Electronics Forum  Help Search Members Calendar 
Welcome Guest ( Log In  Register )  Resend Validation Email 
circuitfella11 
Posted: July 14, 2013 02:55 am

Newbie Group: Members+ Posts: 38 Member No.: 38,101 Joined: May 08, 2013 
hi,
i was wondering from a point of view that the basic theory of "sets" mainly define higher part of mathematics like differential/ integral calculus, and even differential equations... a man told me this: "calculus are derived from our basic knowledge in elementary, sets.. from a whole bunch of a group, when you extract some elements from it, that's differential calculus when you return those extracted elements and put them in the group, that's integral calculus when you combine the process of the two, it's differential equations" he added, "these high forms of math are from the basic, they just differ on the terms used, that's why some students complicate it, but its rather easy, because we tend to forget our basics.. why make things complicated, when things are rather that simple?" from my point of view i realized this was true.. but come to think of it how many percent of it is true?? well, i learned a lesson here, why complicate life, when you can live it easily.. 
Sch3mat1c 
Posted: July 14, 2013 05:01 am

Forum Addict ++ Group: Moderators Posts: 20,541 Member No.: 73 Joined: July 24, 2002 
True in a sense, I guess, but overly simplified to the point of not being useful? Calculus operates on functions, which obey different algebraic rules (postulates and theorems) from sets.
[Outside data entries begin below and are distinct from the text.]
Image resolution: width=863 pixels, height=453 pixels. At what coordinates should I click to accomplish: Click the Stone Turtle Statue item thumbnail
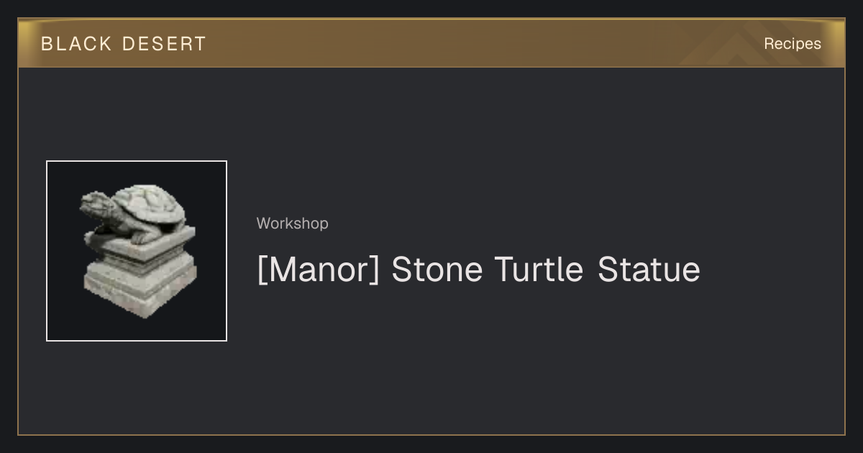(137, 251)
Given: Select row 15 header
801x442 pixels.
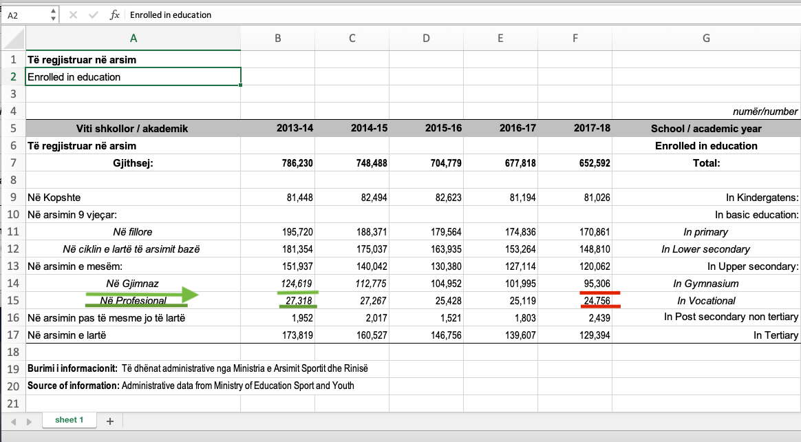Looking at the screenshot, I should click(13, 301).
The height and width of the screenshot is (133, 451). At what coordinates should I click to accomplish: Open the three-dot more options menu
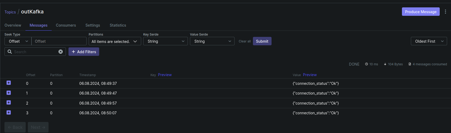(445, 12)
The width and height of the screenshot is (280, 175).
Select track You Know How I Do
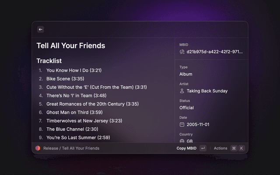[74, 70]
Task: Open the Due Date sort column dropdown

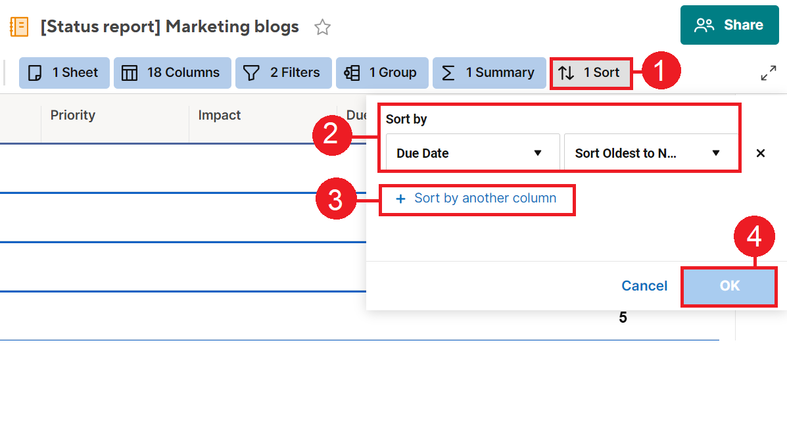Action: click(x=471, y=152)
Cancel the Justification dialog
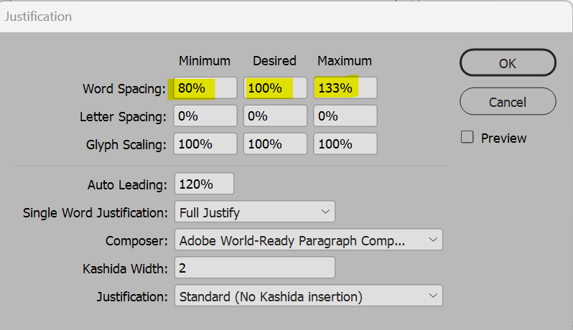The height and width of the screenshot is (330, 573). (508, 102)
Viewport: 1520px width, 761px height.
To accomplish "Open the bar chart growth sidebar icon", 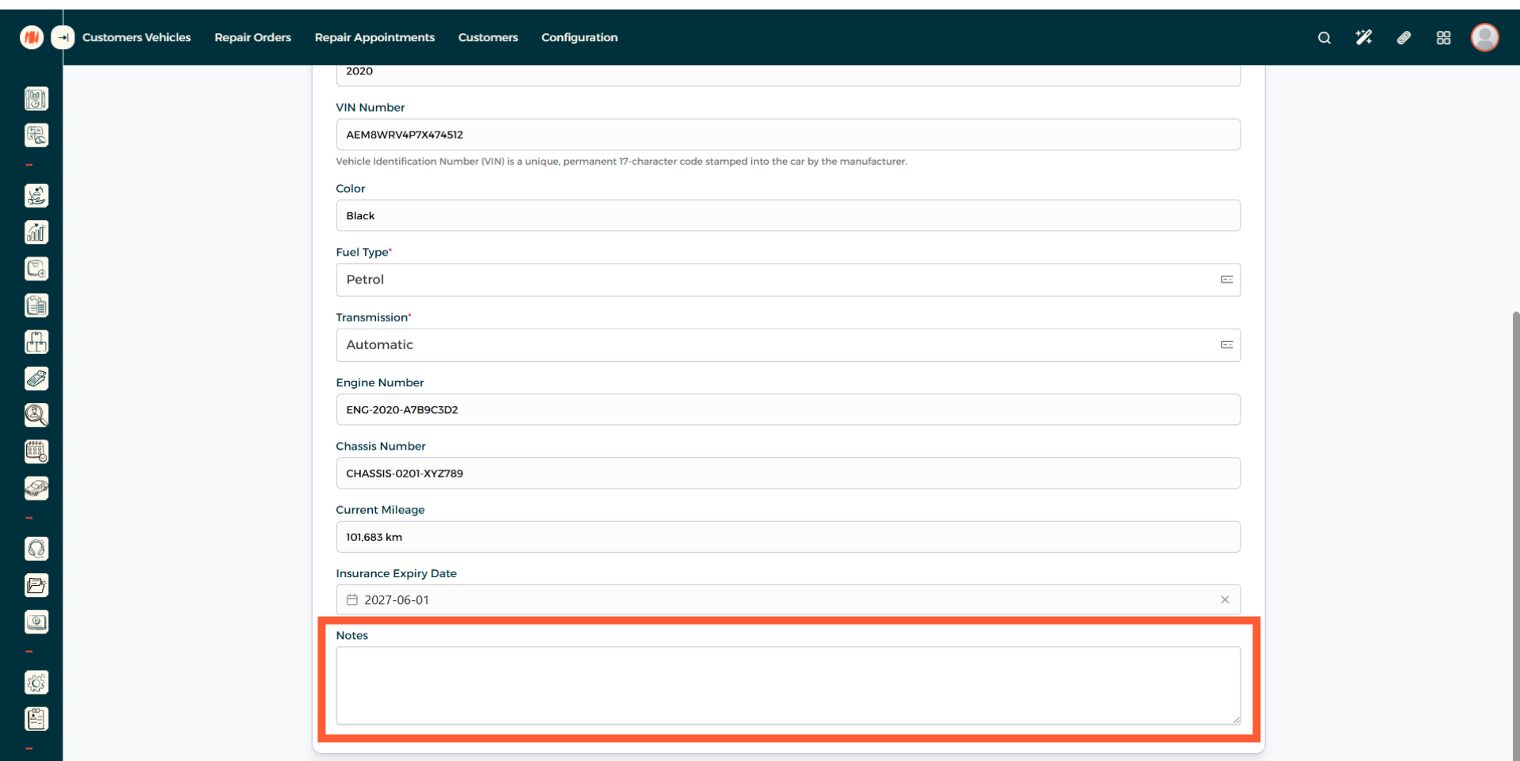I will pos(36,232).
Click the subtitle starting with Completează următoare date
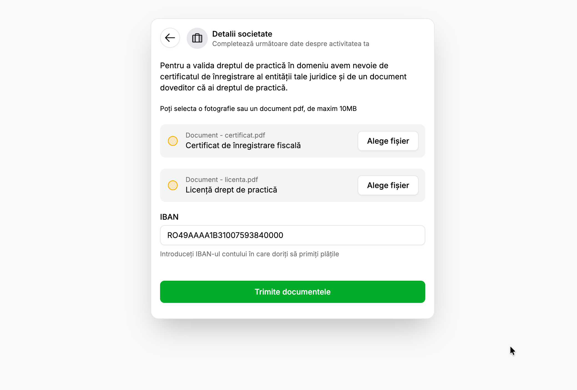 coord(290,44)
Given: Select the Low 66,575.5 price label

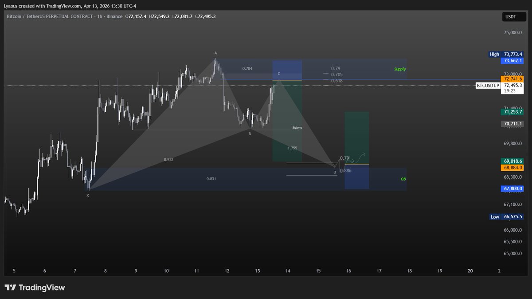Looking at the screenshot, I should 505,217.
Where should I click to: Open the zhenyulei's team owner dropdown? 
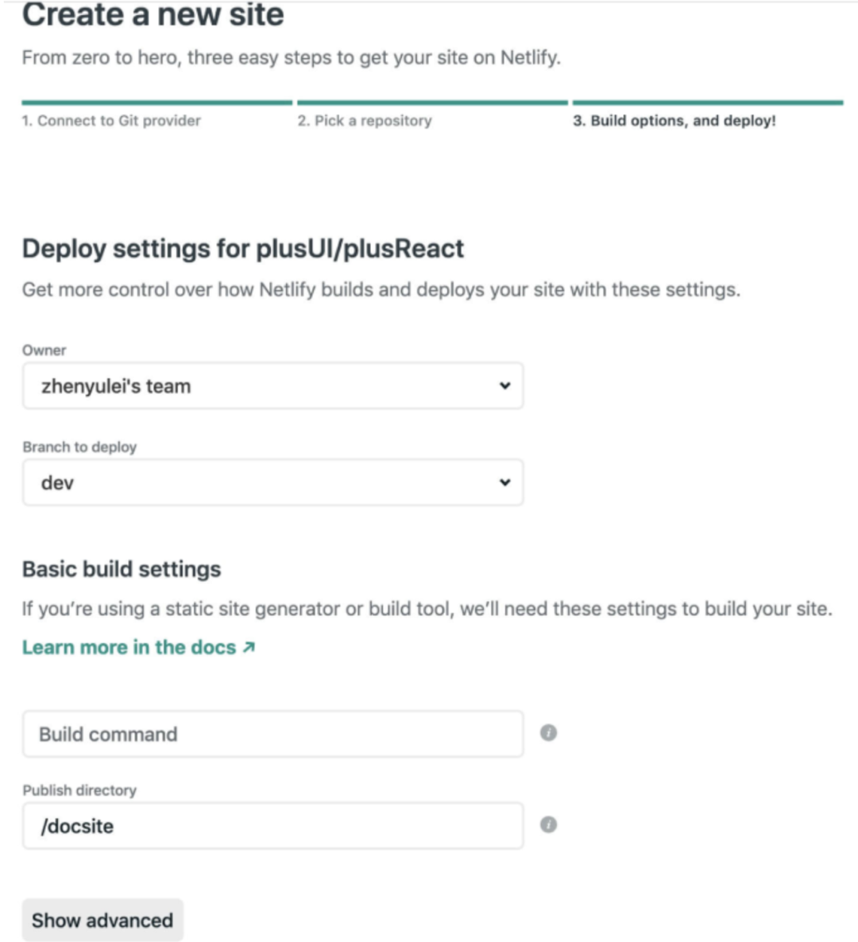tap(272, 386)
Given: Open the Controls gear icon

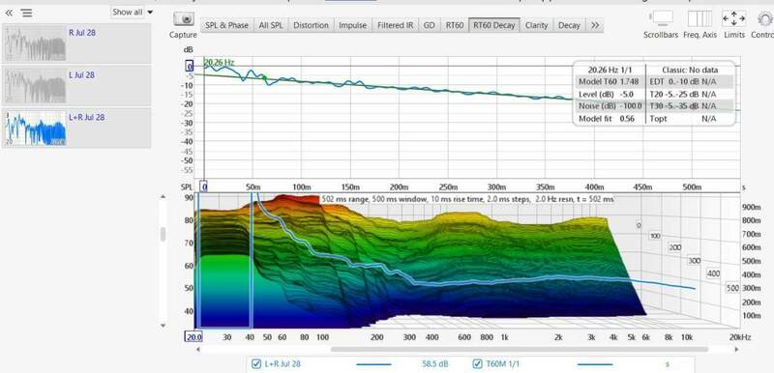Looking at the screenshot, I should 765,19.
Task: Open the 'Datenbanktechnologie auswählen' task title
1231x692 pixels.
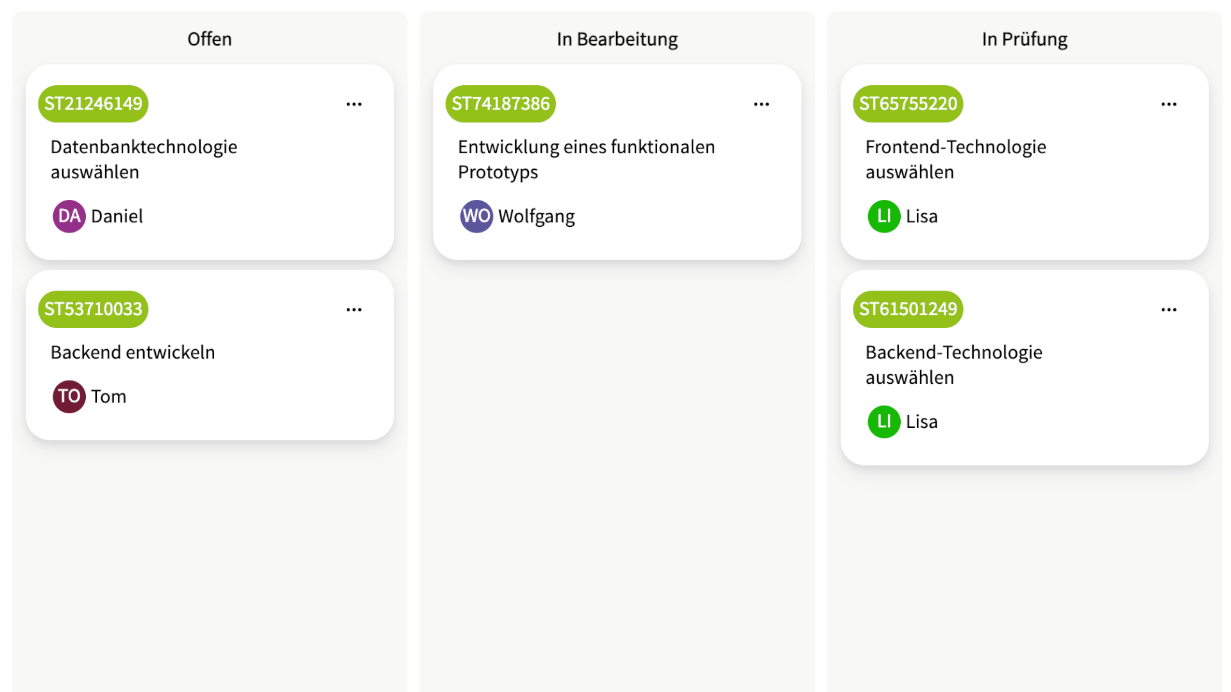Action: [144, 160]
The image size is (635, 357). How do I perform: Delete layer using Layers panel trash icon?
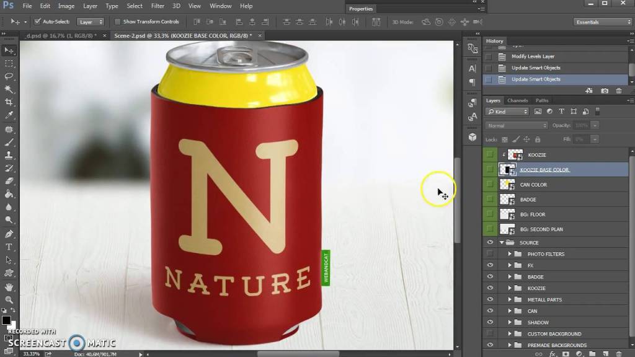point(619,353)
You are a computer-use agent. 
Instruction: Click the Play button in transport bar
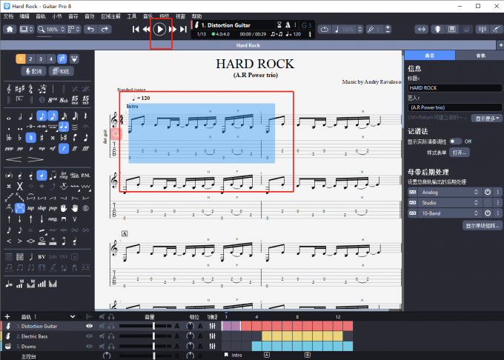160,29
Note that "calculi" originally meant a counting stone, which would go well with set theory. There's nothing continuous about that, at least as we would understand calculus today; blame Newton I guess. Tim  Answering questions is a tricky subject to practice. Not due to the difficulty of formulating or locating answers, but due to the human inability of asking the right questions; a skill that, were one to possess, would put them in the "answering" category.